The Retro Game Coders IDE supports a wide range of 8-bit (and some 16-bit) computers and consoles. Each platform page covers the machine's hardware, available languages in the IDE, a quick start workflow, and key things to know before you start coding.

6502-based platforms

These machines all use the MOS 6502 or a close variant. Core assembly knowledge transfers between them, though the hardware — video, sound, I/O — is completely different per machine.

Platform Languages in IDE Notes
Commodore 64 CC65 C, Commodore BASIC V2, KickAss assembly The most popular home computer of all time
VIC-20 CC65 C, Commodore BASIC V2 C64's little sibling; tight on RAM
Commodore PET CC65 C, Commodore BASIC V2, 6502 assembly Commodore's first computer; monochrome character display
BBC Micro CC65 C, BBC BASIC Sophisticated BASIC with inline assembler
NES / Famicom ca65 / DASM assembly Console; no OS, strict timing requirements
Atari 8-bit CC65 C, 6502 assembly ANTIC/GTIA give it exceptional graphics hardware
Apple II CC65 C, AppleSoft BASIC, 6502 assembly Soft-switched graphics; non-linear HIRES layout

Z80-based platforms

These machines use the Zilog Z80. The Z80 has more registers and a richer instruction set than the 6502 — and very different I/O conventions per machine.

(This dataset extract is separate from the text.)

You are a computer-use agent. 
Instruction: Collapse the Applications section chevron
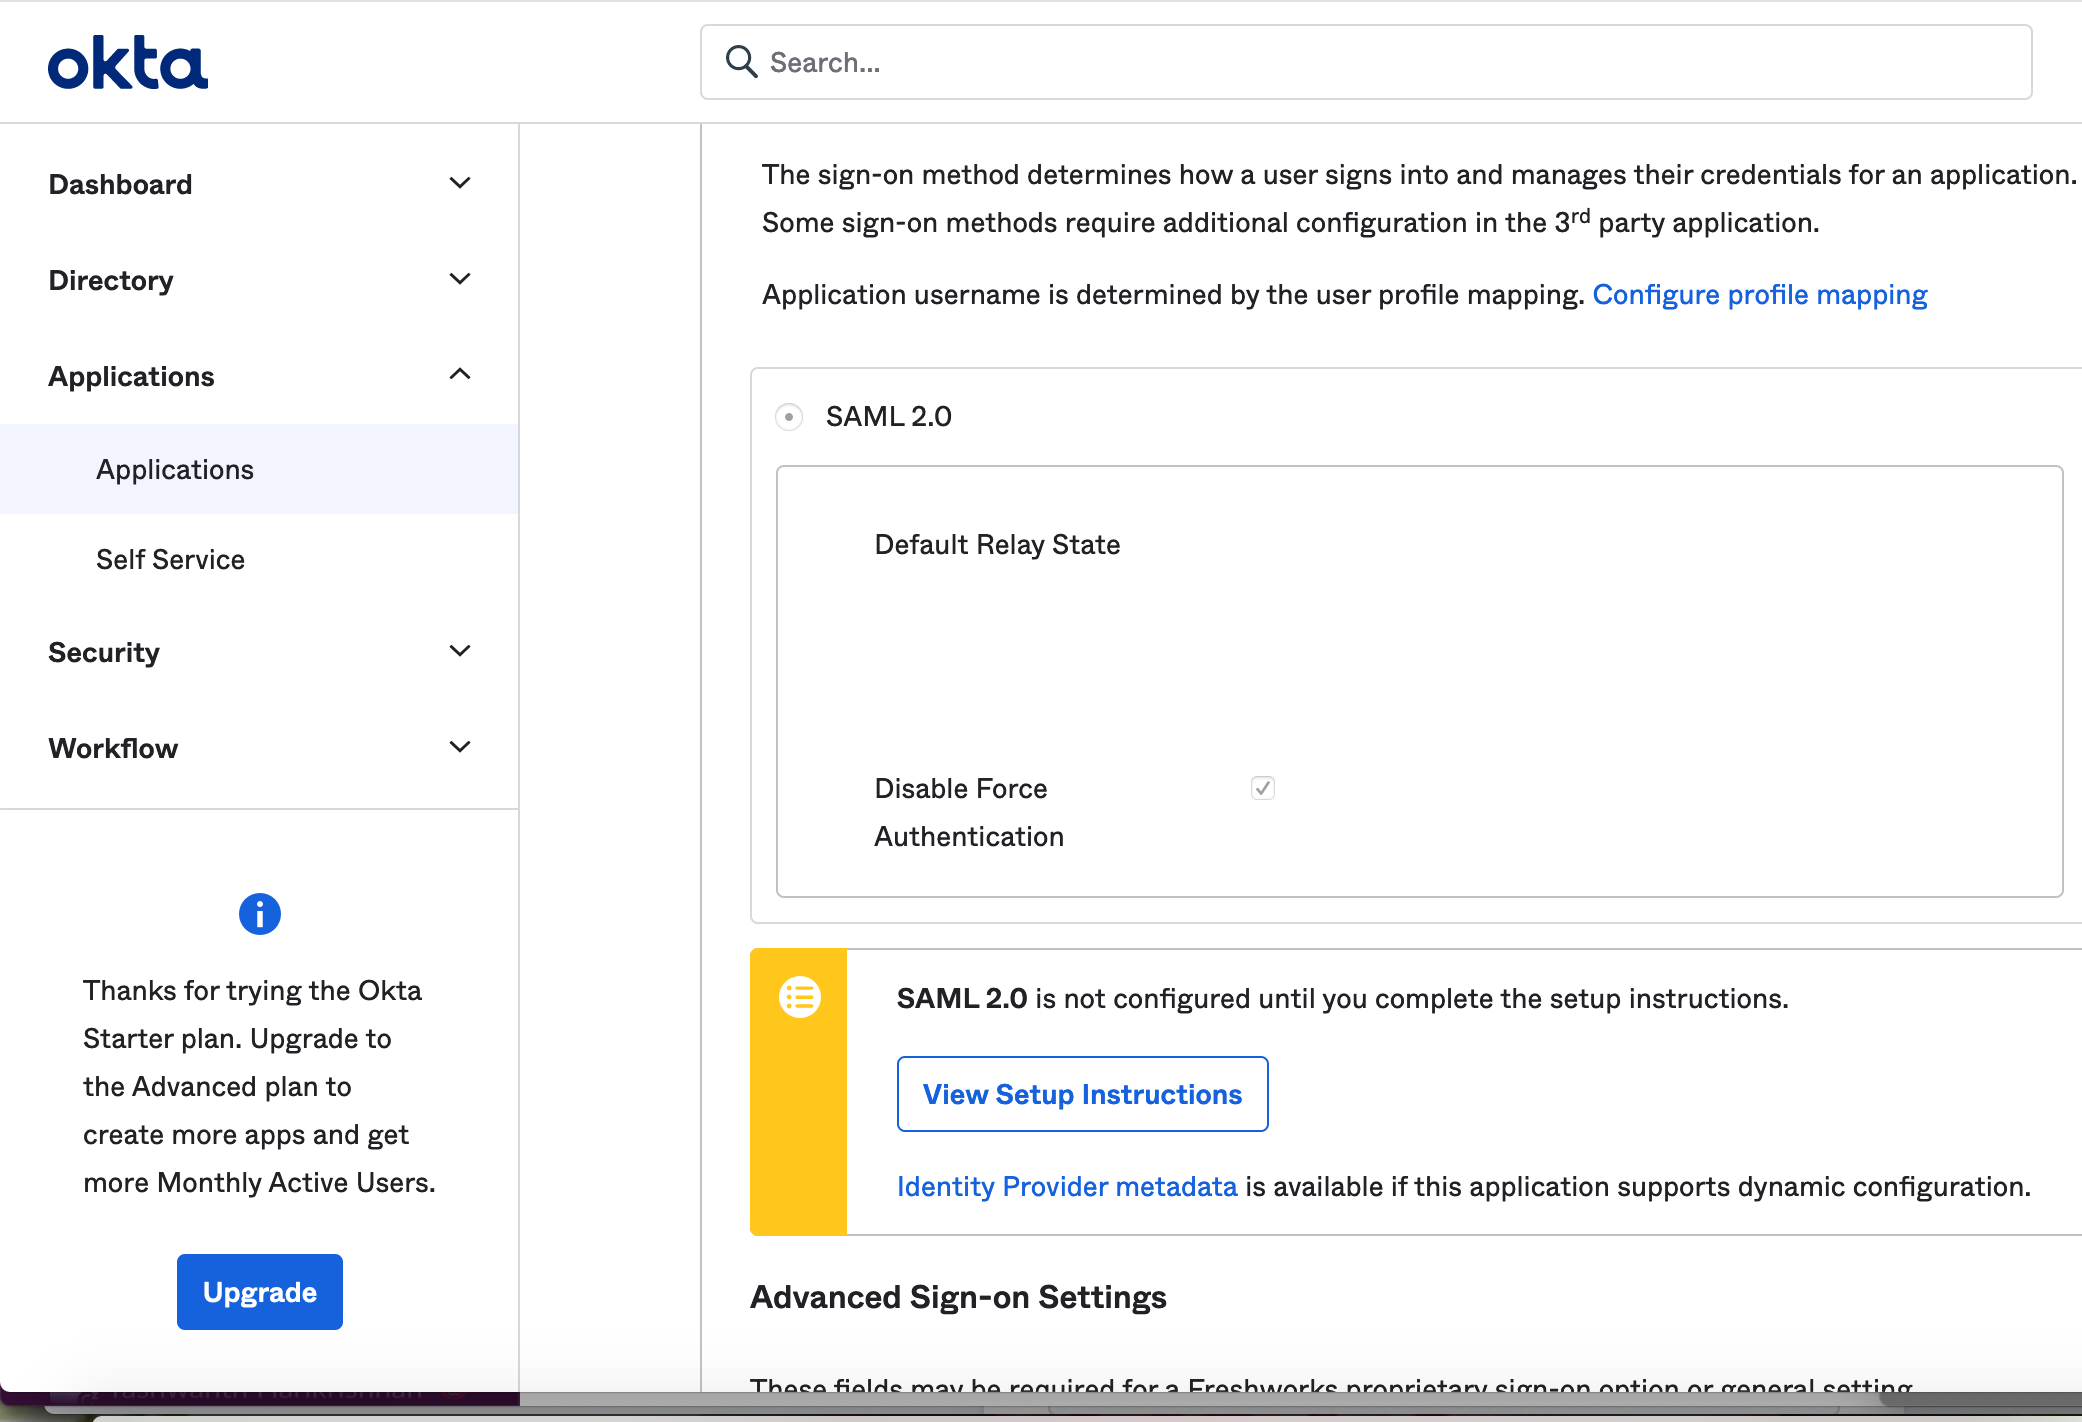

Platform Languages in IDE Notes
ZX Spectrum Z88DK C, ZX BASIC (Boriel), Z80 assembly Iconic British micro; simple memory map
ZX81 Z80 assembly 1KB RAM; FAST/SLOW display modes
Amstrad CPC6128 Z80 assembly 4 MHz Z80, Gate Array, no memory contention
MSX Z88DK C, Z80 assembly BIOS + libCV; slot-based memory system
Sega Master System / Game Gear Z80 assembly VDP via I/O ports; ROM header required

6809-based platforms

The Motorola 6809 is a more advanced architecture than the 6502 or Z80 — two stacks, two accumulators, multiply instruction, and powerful indexed addressing.

Platform Languages in IDE Notes
Dragon 32 / TRS-80 CoCo 2 CMOC C, Color BASIC, 6809 assembly MC6847 VDG graphics; Color BASIC built in
Vectrex CMOC C, 6809 assembly Vector display — no pixels, no raster; unique BIOS

x86 / DOS

Platform Languages in IDE Notes
x86 / DOSBox NASM assembly DOS 6.22 environment; COM programs; Mode 13h VGA

Choosing a platform to start with

If you're new to retro programming, the Commodore 64 is a great first machine — huge community, multiple language options, and well-documented hardware.

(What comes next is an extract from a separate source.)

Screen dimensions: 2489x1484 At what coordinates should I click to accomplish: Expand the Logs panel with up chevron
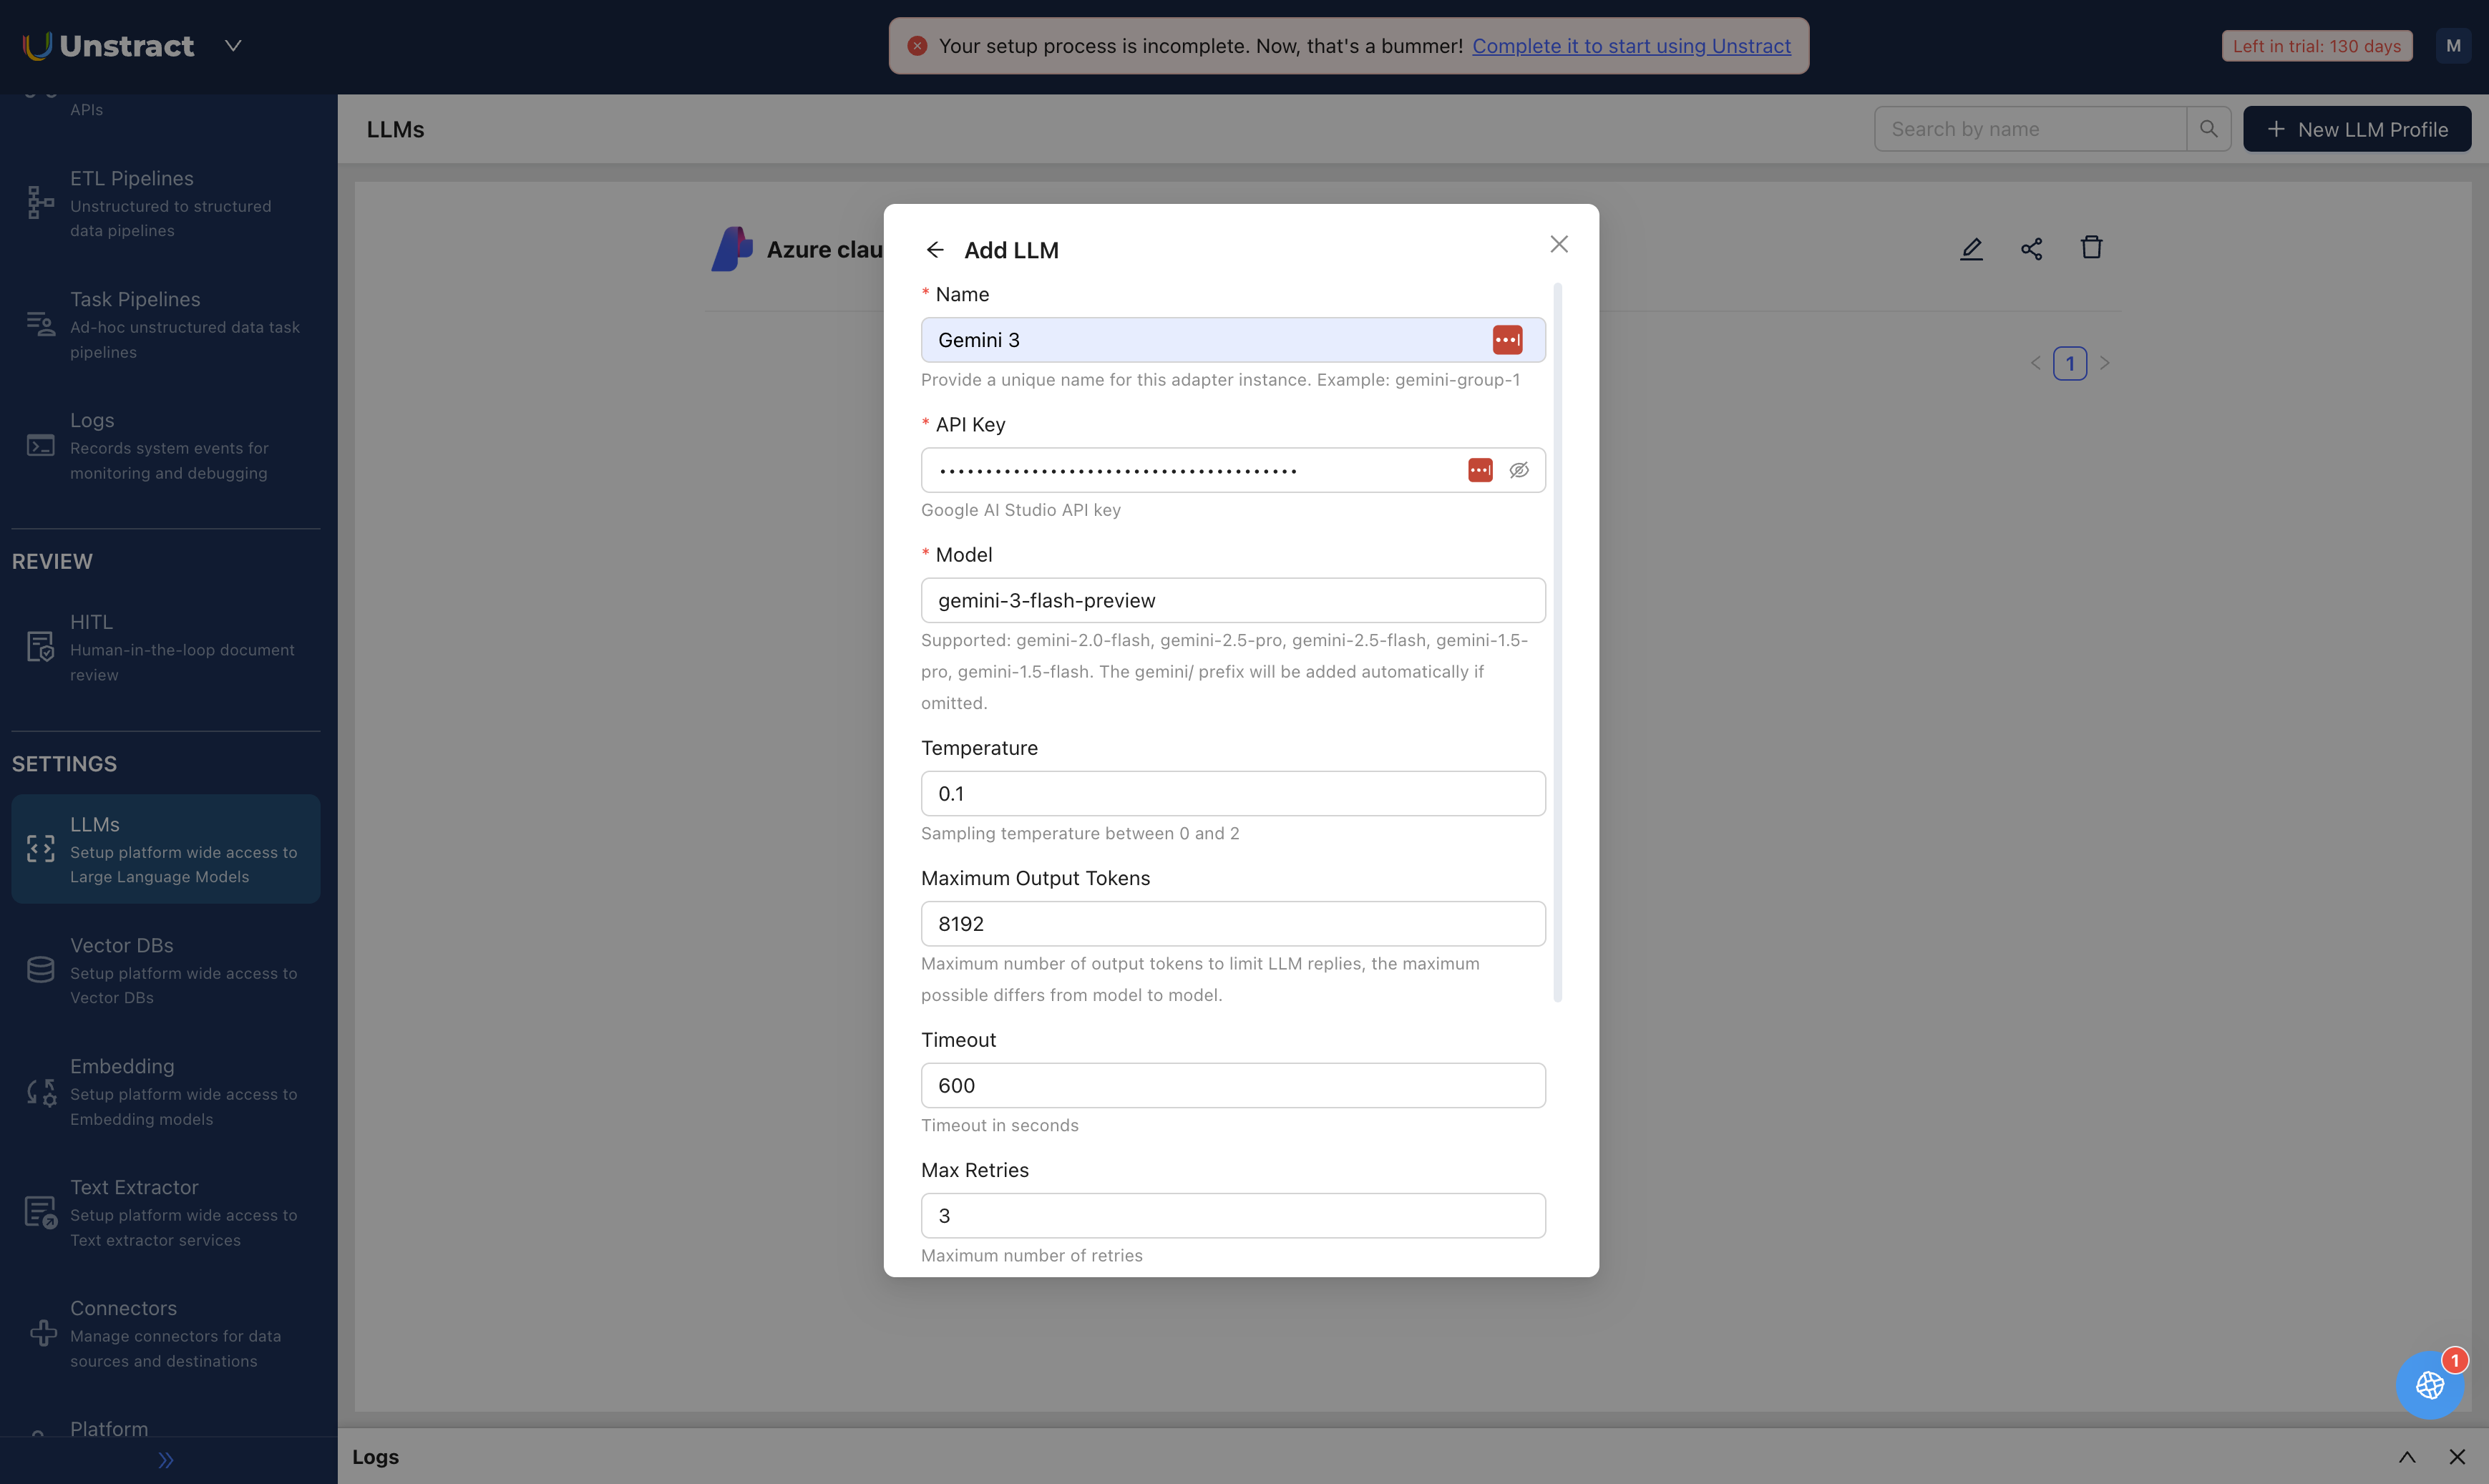2406,1457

For Z80 systems, the ZX Spectrum 48K is the most approachable: a simple memory map, a single ULA chip to understand, and ZX BASIC (Boriel) to ease you in before diving into assembly.

For something unusual, the Vectrex is unlike anything else — it draws actual vectors on screen, not pixels, and its BIOS makes it surprisingly easy to get something moving.

For DOS nostalgia, the x86/DOSBox preset drops you into Mode 13h and INT 21h — the world of early PC games.